# Set task
Reproduce all of the records below, substituting "Directive" for each occurrence of "Instruction" and leaving everything else unchanged.

# Source data
(begin)
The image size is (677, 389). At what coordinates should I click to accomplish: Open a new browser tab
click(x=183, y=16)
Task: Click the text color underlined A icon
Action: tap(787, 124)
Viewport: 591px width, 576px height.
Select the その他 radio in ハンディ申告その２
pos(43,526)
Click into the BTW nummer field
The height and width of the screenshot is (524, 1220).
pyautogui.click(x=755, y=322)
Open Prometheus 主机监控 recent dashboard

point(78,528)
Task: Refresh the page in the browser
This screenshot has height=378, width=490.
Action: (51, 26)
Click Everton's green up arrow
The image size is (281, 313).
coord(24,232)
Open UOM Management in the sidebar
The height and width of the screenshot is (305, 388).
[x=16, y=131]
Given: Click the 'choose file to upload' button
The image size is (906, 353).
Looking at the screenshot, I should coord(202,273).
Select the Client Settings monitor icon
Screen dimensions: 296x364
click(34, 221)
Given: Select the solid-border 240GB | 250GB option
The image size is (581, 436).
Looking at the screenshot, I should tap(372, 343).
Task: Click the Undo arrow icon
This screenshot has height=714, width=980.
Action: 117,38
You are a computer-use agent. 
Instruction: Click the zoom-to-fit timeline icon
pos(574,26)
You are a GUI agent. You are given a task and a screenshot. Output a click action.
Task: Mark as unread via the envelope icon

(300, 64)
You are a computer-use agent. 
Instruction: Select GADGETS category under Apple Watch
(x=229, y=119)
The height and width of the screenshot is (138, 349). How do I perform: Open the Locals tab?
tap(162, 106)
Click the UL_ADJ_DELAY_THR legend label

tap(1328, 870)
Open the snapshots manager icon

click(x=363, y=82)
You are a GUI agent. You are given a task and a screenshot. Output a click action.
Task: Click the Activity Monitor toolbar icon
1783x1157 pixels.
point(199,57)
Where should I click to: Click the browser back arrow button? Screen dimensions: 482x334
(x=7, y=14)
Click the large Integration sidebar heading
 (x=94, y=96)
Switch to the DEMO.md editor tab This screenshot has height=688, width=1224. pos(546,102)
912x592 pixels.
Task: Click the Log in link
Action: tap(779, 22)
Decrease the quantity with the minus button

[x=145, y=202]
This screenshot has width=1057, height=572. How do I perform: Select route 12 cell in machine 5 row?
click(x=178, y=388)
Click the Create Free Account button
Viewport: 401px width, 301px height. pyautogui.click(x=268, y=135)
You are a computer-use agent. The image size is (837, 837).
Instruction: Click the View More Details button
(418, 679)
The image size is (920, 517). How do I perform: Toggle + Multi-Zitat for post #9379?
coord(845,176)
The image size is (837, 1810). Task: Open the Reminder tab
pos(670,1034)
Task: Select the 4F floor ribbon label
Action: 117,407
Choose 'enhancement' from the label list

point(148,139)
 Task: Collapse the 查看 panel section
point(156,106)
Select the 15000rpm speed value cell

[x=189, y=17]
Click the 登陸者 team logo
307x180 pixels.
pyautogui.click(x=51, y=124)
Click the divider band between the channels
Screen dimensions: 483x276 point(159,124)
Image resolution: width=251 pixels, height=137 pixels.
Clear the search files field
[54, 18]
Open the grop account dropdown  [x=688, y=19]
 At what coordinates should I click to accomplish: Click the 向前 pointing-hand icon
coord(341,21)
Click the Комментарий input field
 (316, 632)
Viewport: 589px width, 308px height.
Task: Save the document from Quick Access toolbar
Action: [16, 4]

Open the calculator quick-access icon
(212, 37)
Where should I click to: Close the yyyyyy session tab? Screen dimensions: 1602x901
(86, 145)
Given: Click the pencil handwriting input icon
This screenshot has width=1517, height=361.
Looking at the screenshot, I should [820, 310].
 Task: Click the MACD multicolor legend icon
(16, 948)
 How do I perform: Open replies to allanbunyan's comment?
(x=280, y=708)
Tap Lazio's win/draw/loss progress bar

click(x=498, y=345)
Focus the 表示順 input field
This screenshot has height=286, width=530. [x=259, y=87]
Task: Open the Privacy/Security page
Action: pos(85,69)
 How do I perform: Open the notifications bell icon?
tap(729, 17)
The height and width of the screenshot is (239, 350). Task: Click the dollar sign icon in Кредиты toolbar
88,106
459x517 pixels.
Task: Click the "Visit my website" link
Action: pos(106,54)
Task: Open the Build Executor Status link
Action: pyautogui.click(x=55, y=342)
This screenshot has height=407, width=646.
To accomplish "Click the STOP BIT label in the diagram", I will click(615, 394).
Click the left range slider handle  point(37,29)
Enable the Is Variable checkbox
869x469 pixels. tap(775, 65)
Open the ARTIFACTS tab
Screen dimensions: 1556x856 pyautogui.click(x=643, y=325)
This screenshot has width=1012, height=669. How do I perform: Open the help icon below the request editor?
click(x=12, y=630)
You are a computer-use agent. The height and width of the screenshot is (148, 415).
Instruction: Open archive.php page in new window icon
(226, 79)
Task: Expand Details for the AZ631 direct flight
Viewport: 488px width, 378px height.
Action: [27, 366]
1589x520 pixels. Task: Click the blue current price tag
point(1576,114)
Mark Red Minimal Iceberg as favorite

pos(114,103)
(end)
# Solution to the exercise
The image size is (677, 389). At what coordinates should I click to accomplish: Open a new browser tab
click(x=183, y=16)
Task: Click the text color underlined A icon
Action: tap(787, 124)
Viewport: 591px width, 576px height.
Select the その他 radio in ハンディ申告その２
pos(43,526)
Click into the BTW nummer field
The height and width of the screenshot is (524, 1220).
pyautogui.click(x=755, y=322)
Open Prometheus 主机监控 recent dashboard

point(78,528)
Task: Refresh the page in the browser
This screenshot has height=378, width=490.
Action: (51, 26)
Click Everton's green up arrow
The image size is (281, 313).
coord(24,232)
Open UOM Management in the sidebar
The height and width of the screenshot is (305, 388).
[x=16, y=131]
Given: Click the 'choose file to upload' button
The image size is (906, 353).
Looking at the screenshot, I should coord(202,273).
Select the Client Settings monitor icon
Screen dimensions: 296x364
click(34, 221)
Given: Select the solid-border 240GB | 250GB option
The image size is (581, 436).
Looking at the screenshot, I should tap(372, 343).
Task: Click the Undo arrow icon
This screenshot has height=714, width=980.
Action: 117,38
You are a computer-use agent. 
Directive: Click the zoom-to-fit timeline icon
pos(574,26)
You are a GUI agent. You are given a task and a screenshot. Output a click action.
Task: Mark as unread via the envelope icon

(300, 64)
You are a computer-use agent. 
Directive: Select GADGETS category under Apple Watch
(x=229, y=119)
The height and width of the screenshot is (138, 349). How do I perform: Open the Locals tab?
tap(162, 106)
Click the UL_ADJ_DELAY_THR legend label

tap(1328, 870)
Open the snapshots manager icon

click(x=363, y=82)
You are a GUI agent. You are given a task and a screenshot. Output a click action.
Task: Click the Activity Monitor toolbar icon
1783x1157 pixels.
point(199,57)
Where should I click to: Click the browser back arrow button? Screen dimensions: 482x334
(x=7, y=14)
Click the large Integration sidebar heading
 (x=94, y=96)
Switch to the DEMO.md editor tab This screenshot has height=688, width=1224. pos(546,102)
912x592 pixels.
Task: Click the Log in link
Action: tap(779, 22)
Decrease the quantity with the minus button

[x=145, y=202]
This screenshot has width=1057, height=572. How do I perform: Select route 12 cell in machine 5 row?
click(x=178, y=388)
Click the Create Free Account button
Viewport: 401px width, 301px height. pyautogui.click(x=268, y=135)
You are a computer-use agent. The image size is (837, 837).
Directive: Click the View More Details button
(418, 679)
The image size is (920, 517). How do I perform: Toggle + Multi-Zitat for post #9379?
coord(845,176)
The image size is (837, 1810). Task: Open the Reminder tab
pos(670,1034)
Task: Select the 4F floor ribbon label
Action: 117,407
Choose 'enhancement' from the label list

point(148,139)
 Task: Collapse the 查看 panel section
point(156,106)
Select the 15000rpm speed value cell

[x=189, y=17]
Click the 登陸者 team logo
307x180 pixels.
pyautogui.click(x=51, y=124)
Click the divider band between the channels
Screen dimensions: 483x276 point(159,124)
Image resolution: width=251 pixels, height=137 pixels.
Clear the search files field
[54, 18]
Open the grop account dropdown  [x=688, y=19]
 At what coordinates should I click to accomplish: Click the 向前 pointing-hand icon
coord(341,21)
Click the Комментарий input field
 (316, 632)
Viewport: 589px width, 308px height.
Task: Save the document from Quick Access toolbar
Action: [16, 4]

Open the calculator quick-access icon
(212, 37)
Where should I click to: Close the yyyyyy session tab? Screen dimensions: 1602x901
(86, 145)
Given: Click the pencil handwriting input icon
This screenshot has width=1517, height=361.
Looking at the screenshot, I should [820, 310].
 Task: Click the MACD multicolor legend icon
(16, 948)
 How do I perform: Open replies to allanbunyan's comment?
(x=280, y=708)
Tap Lazio's win/draw/loss progress bar

click(x=498, y=345)
Focus the 表示順 input field
This screenshot has height=286, width=530. [x=259, y=87]
Task: Open the Privacy/Security page
Action: pos(85,69)
 How do I perform: Open the notifications bell icon?
tap(729, 17)
The height and width of the screenshot is (239, 350). Task: Click the dollar sign icon in Кредиты toolbar
88,106
459x517 pixels.
Task: Click the "Visit my website" link
Action: pos(106,54)
Task: Open the Build Executor Status link
Action: pyautogui.click(x=55, y=342)
This screenshot has height=407, width=646.
To accomplish "Click the STOP BIT label in the diagram", I will click(615, 394).
Click the left range slider handle  point(37,29)
Enable the Is Variable checkbox
869x469 pixels. tap(775, 65)
Open the ARTIFACTS tab
Screen dimensions: 1556x856 pyautogui.click(x=643, y=325)
This screenshot has width=1012, height=669. How do I perform: Open the help icon below the request editor?
click(x=12, y=630)
You are a computer-use agent. The height and width of the screenshot is (148, 415).
Directive: Open archive.php page in new window icon
(226, 79)
Task: Expand Details for the AZ631 direct flight
Viewport: 488px width, 378px height.
Action: [27, 366]
1589x520 pixels. Task: Click the blue current price tag
point(1576,114)
Mark Red Minimal Iceberg as favorite

pos(114,103)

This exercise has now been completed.